Study text –
________________________

My star experimental fish 'Beck' died over spring break. Beck was going to be the fish that received the L. bacillus and fructooligosaccharide FOS. I noticed that the fish named 'Stache' is relatively fast and aggressive when feeding. Maybe Beck starved because of Stache. This won't matter because Beck's successor "Snowball II" will go to a separate tank. At the moment I'll be performing the experiment as follows:

Main tank:
Fish1 - Control - standard fish food
Fish2 - Stache - standard fish food


Surplus fish go here.

Secondary tank: with water and rock from main tank.
Fish3 - ET - standard fish food and L. Bacillus

Tertiary tank: with water and rock from main tank.
Snowball II - standard fish food plus enriched food with L. Bacillus and FOS.
Probably Lactobacillus casei shirota because that grew the best in my MRS plates.

I might use 'Stache' to test larger amounts of FOS if I can get another bowl/tank.
Or, I might try a different species of Lactobacillus.

All of the fish will be receiving the standard fish food. However, ET and Snowball II will be fed additional gelatin confections. I am making these by mixing gelatin with FOS and Lactobacillus and letting it cool. It can be cut into small pieces as needed. I need to keep the water in the mixture warm, but not too warm; I don't want to kill off the probiotics.

Floating fish food flakes

Many of you've probably noticed that the fish tank was partitioned into 3 areas using plastic trays. I drilled holes in them thinking this would promote circulation of O2 and keep the composition homogenous. There were a few problems. I had the bubbler in the middle on the bottom hoping it would diffuse. But, of course it just mostly went up and out like it should. This led to hypoxia in the side areas and very 'depressed' fish. Also, when the bubbler was in the middle, it would push the floating fish food flakes out to the two sides too quickly so the fish in the middle couldn't get a chance to eat. I'm letting them live together until I put them in 3 separate beakers Josh got me. That'll solve the problem. It may lead to slightly different environments - pH, ammonia etc. It should however, help isolate types of bacterial growth, so any introduced lactobacillus does not spread between fish unintentionally.

I made my MRS agar plates (encourages growth of lactobacillus while suppressing other types). It is clearly much better after one day compared with my previous lactobacillus growth on TSA which took a few days with the same species. I also tested the fish tank water in TSB and got a surprising amount of growth. Moreso than I remember getting with Encanto park water.

As for the floating fish food flakes - I need to get some floating pellets instead. I need something that I can inoculate and enrich easier (and also which floats). 

One Fish, Two Fish, Orange Fish and a slightly off-white one with dark coloring that resembles a moustache.

________________________

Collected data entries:
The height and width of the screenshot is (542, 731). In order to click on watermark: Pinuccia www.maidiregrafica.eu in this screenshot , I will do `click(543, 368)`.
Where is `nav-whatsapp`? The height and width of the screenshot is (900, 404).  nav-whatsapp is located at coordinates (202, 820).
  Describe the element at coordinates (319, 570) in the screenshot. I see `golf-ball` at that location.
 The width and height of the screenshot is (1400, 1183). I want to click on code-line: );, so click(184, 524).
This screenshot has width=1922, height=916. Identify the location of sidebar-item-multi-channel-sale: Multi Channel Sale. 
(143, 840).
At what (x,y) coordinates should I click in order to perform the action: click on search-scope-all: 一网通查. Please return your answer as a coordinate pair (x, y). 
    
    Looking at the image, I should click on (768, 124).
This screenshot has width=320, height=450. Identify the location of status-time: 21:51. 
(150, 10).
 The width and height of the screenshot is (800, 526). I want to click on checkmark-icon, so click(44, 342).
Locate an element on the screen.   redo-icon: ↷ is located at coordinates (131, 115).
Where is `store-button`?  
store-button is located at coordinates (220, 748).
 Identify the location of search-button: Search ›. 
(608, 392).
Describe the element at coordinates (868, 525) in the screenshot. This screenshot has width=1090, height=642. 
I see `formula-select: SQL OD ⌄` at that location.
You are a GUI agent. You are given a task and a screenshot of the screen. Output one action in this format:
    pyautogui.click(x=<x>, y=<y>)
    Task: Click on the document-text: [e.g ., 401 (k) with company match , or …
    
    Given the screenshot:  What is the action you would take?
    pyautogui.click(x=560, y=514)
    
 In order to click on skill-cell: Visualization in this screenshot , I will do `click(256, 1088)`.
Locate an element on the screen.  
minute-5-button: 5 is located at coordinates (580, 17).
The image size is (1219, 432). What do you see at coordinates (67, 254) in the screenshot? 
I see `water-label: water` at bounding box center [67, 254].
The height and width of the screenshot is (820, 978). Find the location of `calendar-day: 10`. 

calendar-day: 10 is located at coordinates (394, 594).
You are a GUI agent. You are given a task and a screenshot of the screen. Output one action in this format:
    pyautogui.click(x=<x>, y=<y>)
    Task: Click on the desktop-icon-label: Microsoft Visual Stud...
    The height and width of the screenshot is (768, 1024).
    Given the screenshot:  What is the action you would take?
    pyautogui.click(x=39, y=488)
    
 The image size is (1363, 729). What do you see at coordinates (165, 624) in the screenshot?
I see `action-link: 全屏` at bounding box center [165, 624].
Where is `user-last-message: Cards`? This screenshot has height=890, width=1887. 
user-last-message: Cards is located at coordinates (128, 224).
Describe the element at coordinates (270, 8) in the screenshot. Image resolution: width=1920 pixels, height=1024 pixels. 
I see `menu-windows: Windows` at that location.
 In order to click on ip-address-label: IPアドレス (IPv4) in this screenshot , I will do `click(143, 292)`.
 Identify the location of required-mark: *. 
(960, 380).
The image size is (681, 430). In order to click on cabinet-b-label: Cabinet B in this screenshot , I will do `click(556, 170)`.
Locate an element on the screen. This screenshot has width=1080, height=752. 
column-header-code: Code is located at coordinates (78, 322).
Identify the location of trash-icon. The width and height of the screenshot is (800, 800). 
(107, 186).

________________________

Activity – Please carry on the notes about the fish probiotic experiment from the point where they end.

Answer for the task –
My fish came in this week. I've got 3 Gold Fish to work with - two have names. Most of the related research I've seen involves much larger fish like catfish. They've got a relatively large tank to live in, but no privacy. I put a tray in front of the tank to at least give them privacy from the human activity going on in the lab for now. This should extend their life and comfort. I also have a small bowl I'm going to be using to transfer then to while I attempt to collect their fecal matter. I'm hoping the excitement of moving into a new environment will encourage to cooperate and make my collection easier. I've seen some overly complex methods of collection in my research. I'll begin with simply using a net or screen hanging down to catch it. I'm also wondering if I could feed them something that would make the consistency of their fecal matter more conducive to collection.

It's interesting to note that some Lactobacillus species naturally produce bacteriocins that are harmful to bacteria like MRSA.

Growing lactobacilli in fish with varying diet.

I'm still focusing in on a specific research question, however, I have come up with a general idea. I'll be using at least two fish (probably goldfish) in the same tank. I'll either use some sort of dividing structure to keep them separated but keep the environments basically the same (water flow between). I won't have to do this if I can obtain fish which are uniquely identifiable; we'll see. I'll have two food sources, both of which will be inoculated with lactobacilli (need to choose species - there's quite a few). One food source will be mixed/enriched with a nutrient like fructooligosaccharide. Basically something that should encourage lactobacilli growth. One fish will get the food with the nutrient/bacteria and the other will get food with no nutrient and the same amount of bacteria.

Why would anyone do this? Just like as in the human gut, fish have a wide variety of bacteria. Some are beneficial, some not. The idea is to encourage dominance of beneficial bacteria in the fish so that when consumed by humans, the risk of food-borne illness is reduced. There's still going to be bacteria on the outside of the fish, but I believe (have to research more) the gut bacteria in the fish pose a larger problem. I'll be testing to see whether the nutrient enriched food yields more growth.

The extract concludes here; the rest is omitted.